ULTRASTRUCTURE, PHARMACOLOGICAL INHIBITION, AND TRANSPORT SELECTIVITY OF AQUAPORIN CHANNEL-FORMING INTEGRAL PROTEIN IN PROTEOLIPOSOMES

Reconstitution of highly purified aquaporin CHIP (channel-forming integral protein) into proteoliposomes was previously shown to confer high osmotic water permeability (P-f) to the membranes [Zeidel et al. (1992) Biochemistry 31, 7436-7440]. Here we report detailed ultrastructural, pharmacologic, and transport studies of human red cell CHIP in proteoliposomes.
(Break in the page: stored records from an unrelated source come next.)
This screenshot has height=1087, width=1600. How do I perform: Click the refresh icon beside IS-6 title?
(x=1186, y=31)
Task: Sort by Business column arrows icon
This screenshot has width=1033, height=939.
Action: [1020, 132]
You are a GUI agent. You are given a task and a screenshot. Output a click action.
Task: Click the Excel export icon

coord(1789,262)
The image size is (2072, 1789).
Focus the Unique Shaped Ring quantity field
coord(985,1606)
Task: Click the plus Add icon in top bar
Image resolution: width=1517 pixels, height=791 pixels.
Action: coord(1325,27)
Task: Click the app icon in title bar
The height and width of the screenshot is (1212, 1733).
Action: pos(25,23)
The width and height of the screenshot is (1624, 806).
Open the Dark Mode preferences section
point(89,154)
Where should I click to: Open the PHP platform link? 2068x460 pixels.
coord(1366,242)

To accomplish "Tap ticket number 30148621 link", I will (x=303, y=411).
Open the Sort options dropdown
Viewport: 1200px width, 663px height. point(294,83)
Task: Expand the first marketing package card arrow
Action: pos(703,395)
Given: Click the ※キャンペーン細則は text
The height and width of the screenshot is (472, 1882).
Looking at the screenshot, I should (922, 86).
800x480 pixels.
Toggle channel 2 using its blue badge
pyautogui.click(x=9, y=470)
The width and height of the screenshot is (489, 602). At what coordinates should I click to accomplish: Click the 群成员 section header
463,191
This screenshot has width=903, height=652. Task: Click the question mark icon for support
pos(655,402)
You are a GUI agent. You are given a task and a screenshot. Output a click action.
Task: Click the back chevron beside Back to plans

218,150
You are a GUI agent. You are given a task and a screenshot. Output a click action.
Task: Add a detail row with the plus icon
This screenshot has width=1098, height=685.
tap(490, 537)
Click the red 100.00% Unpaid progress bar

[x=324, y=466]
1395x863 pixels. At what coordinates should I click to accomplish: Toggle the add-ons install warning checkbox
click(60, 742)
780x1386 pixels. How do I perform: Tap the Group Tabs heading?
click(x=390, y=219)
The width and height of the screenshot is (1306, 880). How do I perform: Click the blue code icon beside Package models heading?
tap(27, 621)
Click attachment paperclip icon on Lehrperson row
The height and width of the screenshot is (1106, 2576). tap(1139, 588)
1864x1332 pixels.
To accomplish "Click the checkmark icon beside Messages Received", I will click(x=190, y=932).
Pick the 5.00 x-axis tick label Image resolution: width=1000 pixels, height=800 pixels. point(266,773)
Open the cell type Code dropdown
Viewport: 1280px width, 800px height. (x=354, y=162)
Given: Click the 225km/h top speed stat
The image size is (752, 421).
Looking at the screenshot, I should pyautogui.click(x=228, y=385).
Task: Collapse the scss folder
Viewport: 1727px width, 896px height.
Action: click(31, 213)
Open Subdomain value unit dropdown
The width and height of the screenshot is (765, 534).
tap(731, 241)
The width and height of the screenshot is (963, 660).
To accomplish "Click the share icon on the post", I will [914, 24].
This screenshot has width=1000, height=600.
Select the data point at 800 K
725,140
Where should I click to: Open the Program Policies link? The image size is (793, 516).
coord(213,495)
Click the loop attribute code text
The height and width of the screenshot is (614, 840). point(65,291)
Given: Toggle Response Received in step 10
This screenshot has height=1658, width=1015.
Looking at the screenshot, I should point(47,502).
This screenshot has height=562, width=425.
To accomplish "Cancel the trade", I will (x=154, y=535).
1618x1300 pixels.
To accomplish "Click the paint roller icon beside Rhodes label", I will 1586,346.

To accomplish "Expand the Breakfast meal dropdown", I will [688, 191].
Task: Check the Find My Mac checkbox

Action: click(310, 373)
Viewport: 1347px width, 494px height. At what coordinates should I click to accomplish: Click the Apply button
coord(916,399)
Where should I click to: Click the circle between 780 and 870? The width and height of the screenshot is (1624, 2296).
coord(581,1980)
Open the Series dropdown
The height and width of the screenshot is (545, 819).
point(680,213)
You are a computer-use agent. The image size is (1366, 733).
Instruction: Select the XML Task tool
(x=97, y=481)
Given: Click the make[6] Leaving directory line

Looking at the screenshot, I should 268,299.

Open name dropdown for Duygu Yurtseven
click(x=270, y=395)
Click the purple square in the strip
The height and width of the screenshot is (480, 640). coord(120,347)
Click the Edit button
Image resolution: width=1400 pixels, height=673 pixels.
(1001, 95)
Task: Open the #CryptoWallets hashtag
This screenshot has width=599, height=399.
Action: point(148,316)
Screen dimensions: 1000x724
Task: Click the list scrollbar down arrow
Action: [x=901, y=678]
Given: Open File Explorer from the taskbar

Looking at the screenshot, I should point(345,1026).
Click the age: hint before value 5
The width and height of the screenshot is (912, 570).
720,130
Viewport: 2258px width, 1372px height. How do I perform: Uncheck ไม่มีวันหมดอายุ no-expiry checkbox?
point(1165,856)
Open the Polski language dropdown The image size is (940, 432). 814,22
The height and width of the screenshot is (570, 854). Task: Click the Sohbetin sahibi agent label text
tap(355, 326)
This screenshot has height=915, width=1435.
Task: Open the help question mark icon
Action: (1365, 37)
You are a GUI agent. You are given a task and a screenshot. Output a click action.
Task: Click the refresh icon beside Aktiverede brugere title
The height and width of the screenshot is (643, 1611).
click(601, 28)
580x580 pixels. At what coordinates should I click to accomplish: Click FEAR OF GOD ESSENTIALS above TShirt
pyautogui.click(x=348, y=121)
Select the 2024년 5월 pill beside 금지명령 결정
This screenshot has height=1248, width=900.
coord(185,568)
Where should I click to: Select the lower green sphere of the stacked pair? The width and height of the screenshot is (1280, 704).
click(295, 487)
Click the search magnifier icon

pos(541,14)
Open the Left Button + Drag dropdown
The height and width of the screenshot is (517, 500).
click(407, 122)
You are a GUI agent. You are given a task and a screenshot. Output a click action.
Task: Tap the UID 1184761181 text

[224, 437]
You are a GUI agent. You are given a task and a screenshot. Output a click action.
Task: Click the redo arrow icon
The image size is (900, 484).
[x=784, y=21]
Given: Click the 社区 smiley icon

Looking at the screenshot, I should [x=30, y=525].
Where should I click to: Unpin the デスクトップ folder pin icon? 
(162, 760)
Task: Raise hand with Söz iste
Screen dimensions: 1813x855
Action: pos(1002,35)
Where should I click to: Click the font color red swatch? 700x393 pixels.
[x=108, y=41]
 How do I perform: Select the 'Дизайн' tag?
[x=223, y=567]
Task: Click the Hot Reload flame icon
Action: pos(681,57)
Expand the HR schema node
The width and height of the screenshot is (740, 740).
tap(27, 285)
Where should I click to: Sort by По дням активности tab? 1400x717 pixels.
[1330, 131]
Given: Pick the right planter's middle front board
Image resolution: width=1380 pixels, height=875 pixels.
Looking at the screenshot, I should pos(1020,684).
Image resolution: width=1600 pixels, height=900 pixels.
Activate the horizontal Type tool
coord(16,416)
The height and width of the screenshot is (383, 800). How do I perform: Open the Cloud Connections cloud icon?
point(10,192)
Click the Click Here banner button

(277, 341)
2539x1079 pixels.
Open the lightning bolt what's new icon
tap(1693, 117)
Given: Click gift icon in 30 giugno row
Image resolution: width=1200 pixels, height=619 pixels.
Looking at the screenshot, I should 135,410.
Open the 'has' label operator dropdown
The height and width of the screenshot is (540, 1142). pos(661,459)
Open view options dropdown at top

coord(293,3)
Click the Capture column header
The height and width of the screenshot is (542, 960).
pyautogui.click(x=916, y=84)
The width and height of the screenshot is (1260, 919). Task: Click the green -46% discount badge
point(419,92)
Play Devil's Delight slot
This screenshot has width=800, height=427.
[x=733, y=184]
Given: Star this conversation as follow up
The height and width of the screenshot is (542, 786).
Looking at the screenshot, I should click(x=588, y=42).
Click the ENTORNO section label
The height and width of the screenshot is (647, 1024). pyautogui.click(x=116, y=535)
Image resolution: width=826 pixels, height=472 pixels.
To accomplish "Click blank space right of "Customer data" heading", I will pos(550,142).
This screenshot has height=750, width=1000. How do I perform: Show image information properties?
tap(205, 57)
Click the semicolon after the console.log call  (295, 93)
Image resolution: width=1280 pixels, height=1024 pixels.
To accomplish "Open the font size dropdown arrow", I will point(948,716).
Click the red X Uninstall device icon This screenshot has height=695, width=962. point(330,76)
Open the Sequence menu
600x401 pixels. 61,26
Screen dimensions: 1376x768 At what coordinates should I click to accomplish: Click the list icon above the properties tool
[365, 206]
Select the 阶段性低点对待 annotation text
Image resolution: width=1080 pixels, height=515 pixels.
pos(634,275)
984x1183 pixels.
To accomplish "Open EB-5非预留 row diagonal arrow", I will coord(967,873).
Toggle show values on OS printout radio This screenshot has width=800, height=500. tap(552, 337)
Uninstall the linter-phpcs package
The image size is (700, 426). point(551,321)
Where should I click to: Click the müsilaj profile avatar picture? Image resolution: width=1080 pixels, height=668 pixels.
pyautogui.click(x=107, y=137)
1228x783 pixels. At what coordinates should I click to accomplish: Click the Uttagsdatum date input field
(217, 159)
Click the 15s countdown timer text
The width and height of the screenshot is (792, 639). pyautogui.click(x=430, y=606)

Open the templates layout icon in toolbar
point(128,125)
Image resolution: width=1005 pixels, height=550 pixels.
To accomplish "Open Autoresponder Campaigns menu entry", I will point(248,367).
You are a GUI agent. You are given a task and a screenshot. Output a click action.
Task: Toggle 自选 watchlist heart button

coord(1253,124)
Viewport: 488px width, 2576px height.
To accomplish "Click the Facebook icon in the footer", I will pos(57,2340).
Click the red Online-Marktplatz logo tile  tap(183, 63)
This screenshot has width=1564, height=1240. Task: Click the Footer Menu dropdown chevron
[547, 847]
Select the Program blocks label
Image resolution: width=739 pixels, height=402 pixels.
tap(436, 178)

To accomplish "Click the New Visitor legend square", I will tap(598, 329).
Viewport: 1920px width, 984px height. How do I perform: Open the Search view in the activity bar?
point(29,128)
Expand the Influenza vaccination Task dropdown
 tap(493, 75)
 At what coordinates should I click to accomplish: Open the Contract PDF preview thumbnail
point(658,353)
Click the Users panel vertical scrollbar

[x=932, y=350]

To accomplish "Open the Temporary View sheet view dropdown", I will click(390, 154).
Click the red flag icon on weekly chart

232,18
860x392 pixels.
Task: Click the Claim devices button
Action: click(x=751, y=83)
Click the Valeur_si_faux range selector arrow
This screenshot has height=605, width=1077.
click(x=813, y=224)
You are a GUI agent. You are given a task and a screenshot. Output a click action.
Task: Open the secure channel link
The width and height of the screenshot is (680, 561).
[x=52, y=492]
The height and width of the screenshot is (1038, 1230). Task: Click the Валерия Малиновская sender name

Freeze-fracture and transmission electron microscopy revealed a uniform distribution of CHIP which was incorporated into the membranes in both native and inverse orientations. Morphometric analysis of membranes reconstituted at three different concentrations of CHIP revealed that the intramembrane particles correspond to tetramers or possible higher order oligomers, and the P-f increased in direct proportion to the CHIP density. Proteolytic removal of the 4-kDa C-terminal cytoplasmic domain of CHIP did not alter the P-f or oligomerization in red cell membranes. CHIP exhibited a similar conductance for water when reconstituted into membranes of varied lipid compositions. The sensitivities of CHIP-mediated P-f to specific sulfhydryl reagents were identical to known sensitivities of red cell P-f, including a delayed response to p-(chloromercuri) benzenesulfonate. CHIP did not increase the permeability of the proteoliposome membranes to H+/OH- or NH3. These studies demonstrate that CHIP proteoliposomes exhibit all known characteristics of water channels in native red cells and therefore provide a defined system for biophysical analysis of transmembrane water movements.